- Extract provided -
◆ ◆ ◆ ◆
|Publication number||US4651932 A|
|Application number||US 06/717,812|
|Publication date||Mar 24, 1987|
|Filing date||Mar 29, 1985|
|Priority date||Apr 2, 1984|
|Also published as||CA1231522A, CA1231522A1, DE3412266A1, EP0157200A2, EP0157200A3, EP0157200B1|
|Publication number||06717812, 717812, US 4651932 A, US 4651932A, US-A-4651932, US4651932 A, US4651932A|
|Inventors||Willi Huber, Klaus Mussner|
|Original Assignee||J. Wagner Ag|
|Export Citation||BiBTeX, EndNote, RefMan|
|Patent Citations (4), Referenced by (8), Classifications (8), Legal Events (5)|
|External Links: USPTO, USPTO Assignment, Espacenet|
1. Field of the Invention
The present invention relates to an electrostatic paint spraygun which comprises a needle-shaped electrode centrally seated in a paint channel for delivering paint to a spray nozzle and projecting slightly beyond the spray nozzle, the electrode being connected to a high-voltage feed which extends through a tube of the spraygun, and in which a closure element containing the spray nozzle is releasably received on the mouth of the tube.
◆ ◆ ◆ ◆
- Tasks and exercises -
1. In the spraygun patent, list every publication number given under "Also published as."
2. Write the next part of the spraygun patent, picking up after its last sentence.
The rows have nothing to do with this.

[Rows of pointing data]
◆ ◆ ◆ ◆
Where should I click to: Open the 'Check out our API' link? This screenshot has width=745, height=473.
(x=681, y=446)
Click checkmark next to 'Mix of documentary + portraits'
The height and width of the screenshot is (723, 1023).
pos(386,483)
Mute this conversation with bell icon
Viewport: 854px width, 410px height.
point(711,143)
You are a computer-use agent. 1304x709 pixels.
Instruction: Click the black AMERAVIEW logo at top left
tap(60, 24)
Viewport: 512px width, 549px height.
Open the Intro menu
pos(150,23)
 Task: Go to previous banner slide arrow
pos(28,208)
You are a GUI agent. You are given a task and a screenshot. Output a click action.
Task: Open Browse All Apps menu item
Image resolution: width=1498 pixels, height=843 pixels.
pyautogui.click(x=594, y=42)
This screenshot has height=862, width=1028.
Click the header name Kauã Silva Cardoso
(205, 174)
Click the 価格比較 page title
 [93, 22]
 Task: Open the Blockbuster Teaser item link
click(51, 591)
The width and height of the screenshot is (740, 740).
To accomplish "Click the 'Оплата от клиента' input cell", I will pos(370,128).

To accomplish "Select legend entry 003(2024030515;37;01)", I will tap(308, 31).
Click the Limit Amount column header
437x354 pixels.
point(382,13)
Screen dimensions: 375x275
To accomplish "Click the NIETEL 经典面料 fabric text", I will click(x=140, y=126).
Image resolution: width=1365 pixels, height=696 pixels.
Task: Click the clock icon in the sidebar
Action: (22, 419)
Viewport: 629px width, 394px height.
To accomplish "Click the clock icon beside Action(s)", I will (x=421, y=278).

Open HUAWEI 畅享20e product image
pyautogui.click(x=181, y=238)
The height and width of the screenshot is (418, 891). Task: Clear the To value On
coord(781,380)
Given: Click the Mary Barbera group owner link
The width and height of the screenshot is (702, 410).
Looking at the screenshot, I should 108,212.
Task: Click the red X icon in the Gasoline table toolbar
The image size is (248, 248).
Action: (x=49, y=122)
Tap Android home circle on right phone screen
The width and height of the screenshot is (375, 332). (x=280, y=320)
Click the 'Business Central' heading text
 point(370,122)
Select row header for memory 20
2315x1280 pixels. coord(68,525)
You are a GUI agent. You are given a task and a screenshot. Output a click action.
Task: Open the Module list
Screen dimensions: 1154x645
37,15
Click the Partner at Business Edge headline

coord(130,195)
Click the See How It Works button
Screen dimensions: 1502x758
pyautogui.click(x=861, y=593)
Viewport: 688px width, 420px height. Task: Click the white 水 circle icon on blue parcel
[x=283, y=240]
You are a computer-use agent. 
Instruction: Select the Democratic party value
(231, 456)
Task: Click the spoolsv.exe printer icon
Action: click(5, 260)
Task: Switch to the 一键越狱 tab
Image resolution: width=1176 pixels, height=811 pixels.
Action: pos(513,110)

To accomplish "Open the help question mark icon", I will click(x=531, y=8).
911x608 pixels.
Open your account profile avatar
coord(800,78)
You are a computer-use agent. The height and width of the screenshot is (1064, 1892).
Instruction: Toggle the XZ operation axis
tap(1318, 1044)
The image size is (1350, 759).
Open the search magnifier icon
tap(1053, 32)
◆ ◆ ◆ ◆
- Results for each task -
1. CA1231522A, CA1231522A1, DE3412266A1, EP0157200A2, EP0157200A3, EP0157200B1

2.
2. Description of the Prior Art
Numerous embodiments of electrostatic paint sprayguns of the type generally set forth above have been on the market for a long time. All of these known sprayguns, however, share a common problem that always occurs when the front closure is removed from the pistol tube of the spraygun, for example when the paint channel is blocked or when the paint channel is to be rinsed when changing paints. When the needle electrode, which has a slight projection of, for example, 5 mm relative to the spray nozzle or, respectively the front face of the gun when the closure is in place is seated in the pistol tube and the closure is then removed, then a rather considerable projection relative to the end face of the pistol tube occurs for the electrode needle remaining at the pistol tube and this projection can lead to bending, damage or even breakage, particularly given extremely thin electrode needles. In addition, there is a hazard of the possibility of injury to an operator. When, however, the electrode needle is seated at the closure, i.e. when it is removed from the pistol tube together with the closure when the closure is removed, then the pistol tube no longer has a defined electrode or, respectively, no defined end point of the component parts carrying high voltage. When, during the rinsing operation, the high voltage is intentionally left switched on or is unintentionally switched on, or when the conductive components in the forward region of the piston tube have a capacitance which is not inconsiderable, then uncontrolled electrical events can arise, particularly undesired sparking, which involve hazards both for the operator and with respect to igniting rinsing agent vapors.
It is therefore the object of the present invention to provide an improved electrostatic spraygun of the type generally set forth above, which spraygun is also completely safe given a removed closure, in particular from an electrical standpoint and from a mechanical standpoint.
According to the invention, the above object is achieved in a spraygun of the type generally set forth above in that the electrode is composed of two needles disposed coaxially one behind the other, where the forward needle is secured to the closure and the rear needle is seated in the pistol tube and is electrically conductively connected to the high-voltage feed, whereby when the closure is in place, the tip of the rear electrode needle is electrically conductively connected to the forward electrode needle and whereby, when the closure is removed, the tip of the rear electrode needle projects freely beyond the mouth of the pistol tube of the spraygun.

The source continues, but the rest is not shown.